At the same time, between 2011 and 2012, there has been a significant fall in the number of gardaí in the county. Trim, Summerhill, Longwood, Kilmessan, Enfield, Ballivor, Kells, Crossakiel, Laytown, Dunshaughlin and Ashbourne have all lost gardaí under the Minister of State's Government. We have lost 25 gardaí in total in County Meath, with Garda stations being closed in places such as Kilmessan and Crossakiel. At the time, my colleague, Senator Pádraig Mac Lochlainn, tabled a parliamentary question to find out how much the Government was saving by closing these Garda stations. He found out that it was the princely sum of €4,000 a year per Garda station to have them closed.
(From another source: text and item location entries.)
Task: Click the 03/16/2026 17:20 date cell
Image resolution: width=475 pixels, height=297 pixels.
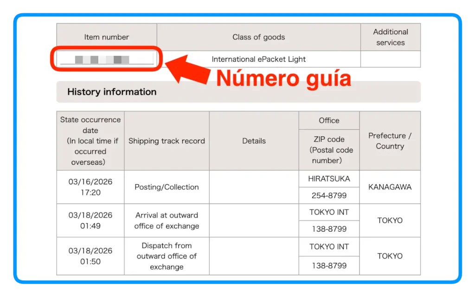Action: tap(90, 187)
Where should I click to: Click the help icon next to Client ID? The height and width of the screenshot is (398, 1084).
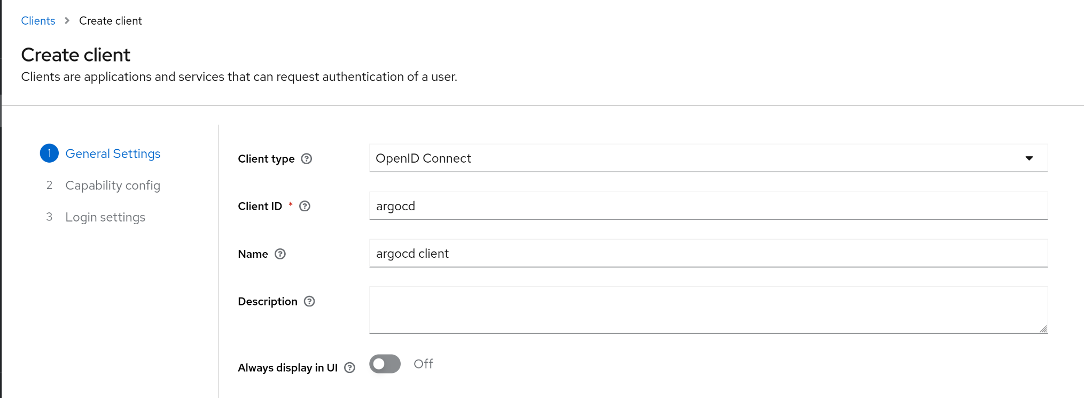tap(305, 206)

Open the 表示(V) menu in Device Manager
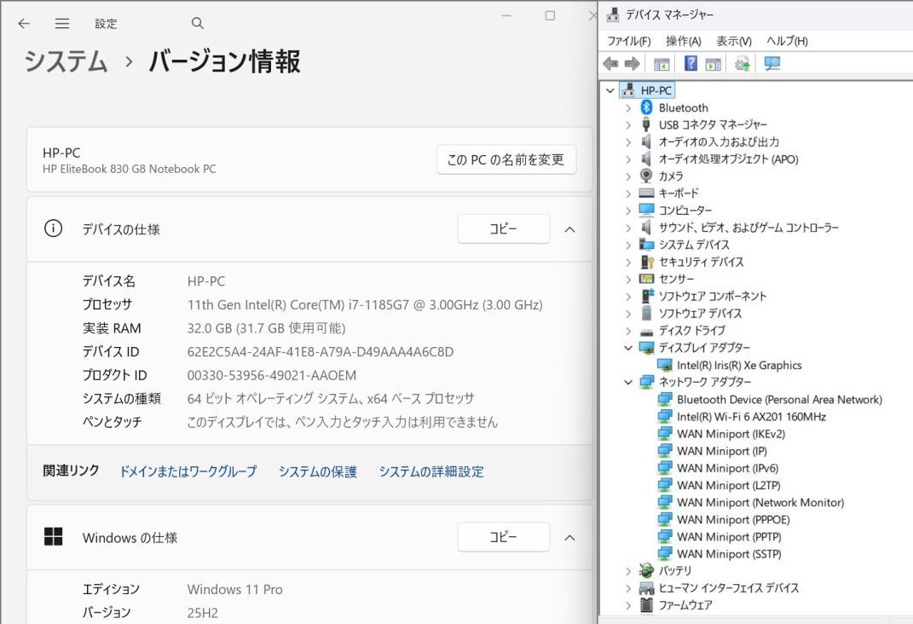[x=735, y=41]
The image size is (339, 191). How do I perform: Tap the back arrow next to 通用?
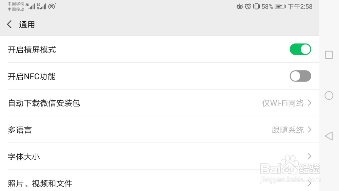click(9, 24)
We know that gardaí are fiercely frustrated about their working environment. Morale is at an all-time low due to the scandals with regard to the Garda management failings and the abdication of responsibility and oversight by the Government. The Association of Garda Sergeants and Inspectors has said that we are now witnessing the human impact of seven years of austerity. The Garda Inspectorate report uncovered serious, systemic weaknesses in An Garda Síochána. I have come to the view that at this stage there is nearly a tolerable level of crime, thuggery, drug dealing and alcohol abuse in our public spaces. There is a danger that if I raise these issues I will be blamed by some people for blackening my own county. If I do not raise the issues, however, we know they will never get fixed. I must give credit to the group of people in Roscrea who are taking this issue by the scruff of the neck and who are doing great work in that regard.
The situation needs to be fixed and it can be fixed. I look to the Minister of State to identify what the Government will do to ensure that towns such as those I have mentioned will be safe places for people.